Gespeicherte Einträge aus einer Sammlung:
┏━━
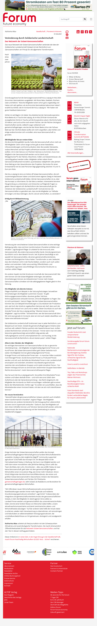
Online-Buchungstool (12, 576)
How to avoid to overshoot (77, 364)
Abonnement (9, 566)
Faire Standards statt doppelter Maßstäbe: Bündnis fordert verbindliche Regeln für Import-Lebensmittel (78, 394)
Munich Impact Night (82, 116)
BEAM (76, 102)
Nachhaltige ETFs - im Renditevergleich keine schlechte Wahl (75, 383)
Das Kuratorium (56, 566)
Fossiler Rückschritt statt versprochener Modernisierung (76, 334)
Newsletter (8, 571)
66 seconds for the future (59, 595)
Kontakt (7, 586)
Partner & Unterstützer (59, 568)
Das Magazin (9, 595)
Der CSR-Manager (57, 602)
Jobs (5, 600)
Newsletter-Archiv (11, 573)
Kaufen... (70, 90)
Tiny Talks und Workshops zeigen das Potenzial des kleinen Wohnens (77, 374)
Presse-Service (9, 578)
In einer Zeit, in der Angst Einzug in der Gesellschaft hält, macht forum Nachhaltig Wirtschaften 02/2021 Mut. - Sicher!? (33, 538)
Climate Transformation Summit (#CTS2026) (81, 134)
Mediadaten (8, 568)
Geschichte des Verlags (12, 597)
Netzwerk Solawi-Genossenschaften (39, 528)
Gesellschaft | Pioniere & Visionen (48, 31)
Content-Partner (56, 571)
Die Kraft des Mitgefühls (59, 605)
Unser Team (8, 602)
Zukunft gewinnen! (57, 612)
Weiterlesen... (72, 87)
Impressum (8, 583)
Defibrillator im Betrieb (75, 368)
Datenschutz (9, 581)
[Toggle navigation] (91, 19)
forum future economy (59, 609)
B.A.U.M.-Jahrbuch (57, 600)
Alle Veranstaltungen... (75, 153)
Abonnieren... (72, 92)
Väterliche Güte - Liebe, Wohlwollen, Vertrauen (76, 267)
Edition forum (55, 607)
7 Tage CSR (54, 597)
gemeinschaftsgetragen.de (15, 482)
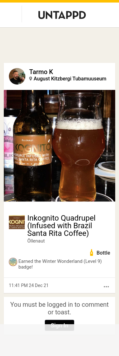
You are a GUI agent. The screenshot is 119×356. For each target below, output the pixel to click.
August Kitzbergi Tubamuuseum (70, 79)
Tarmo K (41, 72)
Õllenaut (36, 241)
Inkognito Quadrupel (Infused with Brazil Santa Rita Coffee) (61, 225)
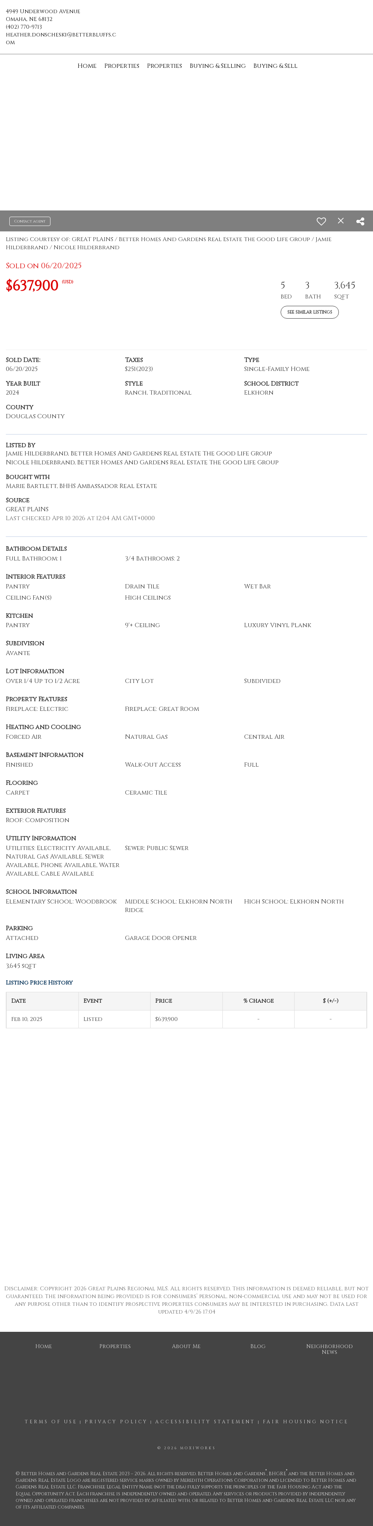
┗━━
» **ZU ERLEDIGEN**
Bringe sämtliche Zeilen oben in die Form einer JSON-Liste von Strings, ein String je Zeile, ohne Leerzeilen. Die Bildplatzhalter lässt du dabei weg.

» **ANTWORT ZUR AUFGABE**
[
  "Online-Buchungstool (12, 576)",
  "How to avoid to overshoot (77, 364)",
  "Abonnement (9, 566)",
  "Faire Standards statt doppelter Maßstäbe: Bündnis fordert verbindliche Regeln für Import-Lebensmittel (78, 394)",
  "Munich Impact Night (82, 116)",
  "BEAM (76, 102)",
  "Nachhaltige ETFs - im Renditevergleich keine schlechte Wahl (75, 383)",
  "Das Kuratorium (56, 566)",
  "Fossiler Rückschritt statt versprochener Modernisierung (76, 334)",
  "Newsletter (8, 571)",
  "66 seconds for the future (59, 595)",
  "Kontakt (7, 586)",
  "Partner & Unterstützer (59, 568)",
  "Das Magazin (9, 595)",
  "Der CSR-Manager (57, 602)",
  "Jobs (5, 600)",
  "Newsletter-Archiv (11, 573)",
  "Kaufen... (70, 90)",
  "Tiny Talks und Workshops zeigen das Potenzial des kleinen Wohnens (77, 374)",
  "Presse-Service (9, 578)",
  "In einer Zeit, in der Angst Einzug in der Gesellschaft hält, macht forum Nachhaltig Wirtschaften 02/2021 Mut. - Sicher!? (33, 538)",
  "Climate Transformation Summit (#CTS2026) (81, 134)",
  "Mediadaten (8, 568)",
  "Geschichte des Verlags (12, 597)",
  "Netzwerk Solawi-Genossenschaften (39, 528)",
  "Gesellschaft | Pioniere & Visionen (48, 31)",
  "Content-Partner (56, 571)",
  "Die Kraft des Mitgefühls (59, 605)",
  "Unser Team (8, 602)",
  "Zukunft gewinnen! (57, 612)",
  "Weiterlesen... (72, 87)",
  "Impressum (8, 583)",
  "Defibrillator im Betrieb (75, 368)",
  "Datenschutz (9, 581)",
  "[Toggle navigation] (91, 19)",
  "forum future economy (59, 609)",
  "B.A.U.M.-Jahrbuch (57, 600)",
  "Alle Veranstaltungen... (75, 153)",
  "Abonnieren... (72, 92)",
  "Väterliche Güte - Liebe, Wohlwollen, Vertrauen (76, 267)",
  "Edition forum (55, 607)",
  "7 Tage CSR (54, 597)",
  "gemeinschaftsgetragen.de (15, 482)",
  "You are a GUI agent. The screenshot is 119×356. For each target below, output the pixel to click.",
  "August Kitzbergi Tubamuuseum (70, 79)",
  "Tarmo K (41, 72)",
  "Õllenaut (36, 241)",
  "Inkognito Quadrupel (Infused with Brazil Santa Rita Coffee) (61, 225)"
]